Verzoeker heeft een aanvraag ingediend voor zorg op grond van de Wet langdurige zorg (Wlz). In zijn aanvraag heeft hij vermeld dat hij graag begeleid wil gaan wonen bij zorginstelling [naam zorginstelling] in [vestigingsplaats] en dat hij daarvoor een Wlz-indicatie nodig heeft.
1.3.
Bij besluit van 16 juli 2020 heeft CIZ deze aanvraag afgewezen onder verwijzing naar het medisch advies van 15 juli 2020 van S. Jongenelenvan Beek, medisch adviseur bij CIZ.
1.4.
Bij besluit van 20 oktober 2020 (bestreden besluit) heeft CIZ het bezwaar van verzoeker tegen het besluit van 16 juli 2020 ongegrond verklaard onder verwijzing naar het medisch advies van 21 september 2020 van P. Pel, medisch adviseur bij CIZ. Bij dit besluit heeft CIZ zich – samengevat – op het volgende standpunt gesteld. In de situatie van verzoeker zijn de grondslagen somatische aandoening, lichamelijke handicap en psychische stoornis van toepassing. De grondslag verstandelijke handicap kan niet worden vastgesteld aangezien uit recent onderzoek blijkt dat verzoeker een gemiddeld IQ heeft. Niet ter discussie staat dat verzoeker begeleiding nodig heeft, met name op het gebied van zelfzorg, communicatie, structuur, duidelijkheid en prikkelverwerking. Verzoeker is echter leerbaar. Hierdoor kan niet worden vastgesteld dat verzoeker de rest van zijn leven 24 uur per dag zorg in de nabijheid nodig heeft om ernstig nadeel te voorkomen.
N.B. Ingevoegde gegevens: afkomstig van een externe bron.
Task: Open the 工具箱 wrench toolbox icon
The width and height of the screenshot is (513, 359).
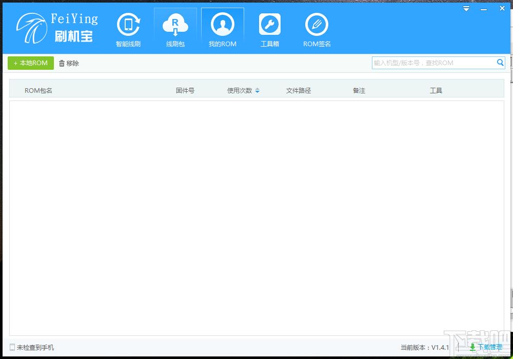Action: point(270,24)
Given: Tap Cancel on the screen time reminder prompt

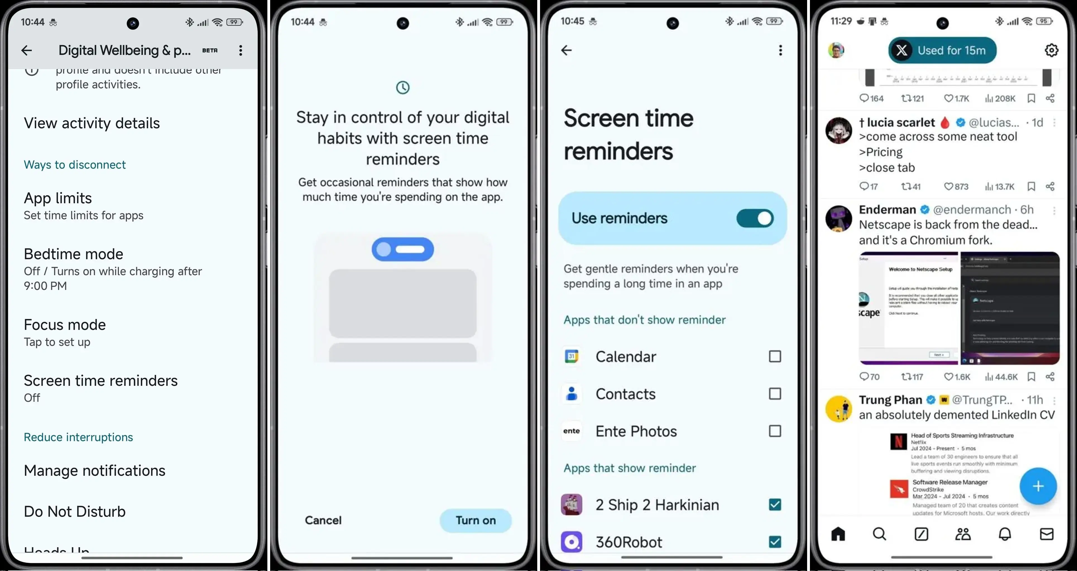Looking at the screenshot, I should click(323, 520).
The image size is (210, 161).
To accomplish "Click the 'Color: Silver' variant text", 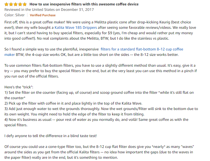I will pos(15,15).
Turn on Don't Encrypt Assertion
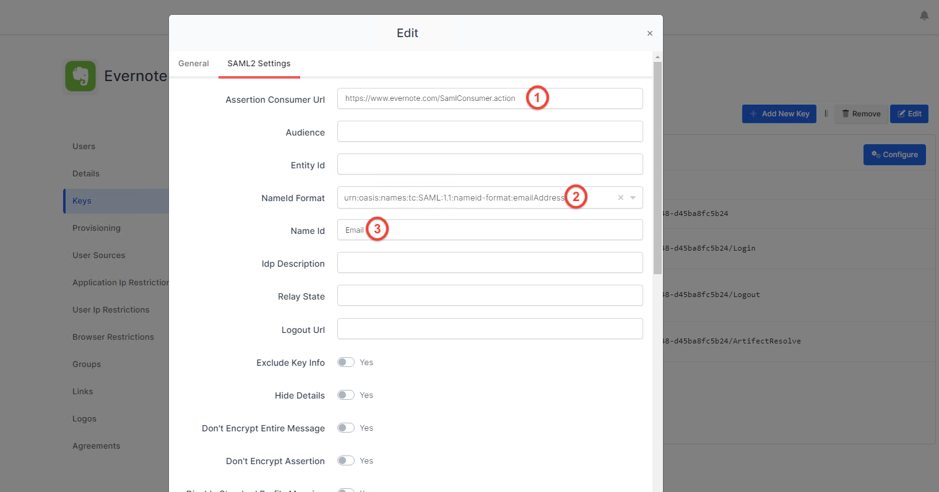939x492 pixels. [x=346, y=460]
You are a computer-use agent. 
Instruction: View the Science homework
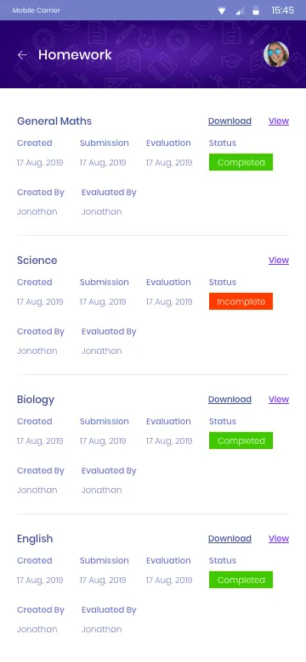tap(279, 260)
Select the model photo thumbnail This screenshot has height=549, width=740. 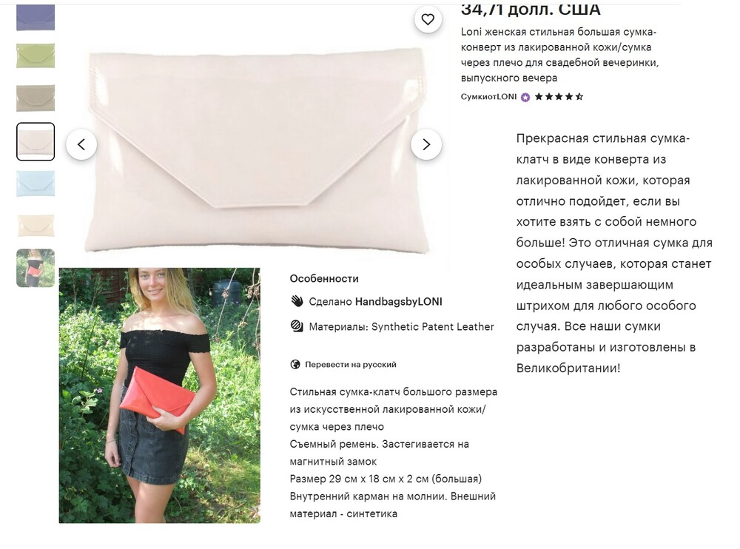click(x=36, y=268)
Dit betekent dat verzoeker geen recht heeft op zorg op grond van de Wlz.
2. Bij de aangevallen uitspraak heeft de rechtbank, voor zover hier van belang, het beroep van verzoeker tegen het bestreden besluit gegrond verklaard, dat besluit vernietigd, het besluit van 16 juli 2020 herroepen en CIZ opgedragen om verzoeker een Wlzindicatie toe te kennen per 1 januari 2021.
3.1.
CIZ heeft hoger beroep ingesteld tegen de aangevallen uitspraak.
3.2.
Verzoeker heeft een verzoek om een voorlopige voorziening gedaan. Verzoeker heeft aangevoerd dat zijn moeder de zorg voor hem niet meer aankan. Op dit moment is een plek vrij bij zorginstelling [naam zorginstelling]. Als verzoeker deze plek niet snel inneemt, wordt deze vergeven aan een ander. Gelet hierop heeft verzoeker de voorzieningenrechter verzocht om te bepalen dat CIZ hem alsnog zo spoedig mogelijk de benodigde Wlzindicatie toekent.
3.3.
Ter zitting heeft CIZ gesteld dat de beschreven omstandigheden van verzoeker een verhindering vormen om te spreken van een behoefte aan 24-uurszorg, nog afgezien van de vraag of die behoefte van blijvende aard is.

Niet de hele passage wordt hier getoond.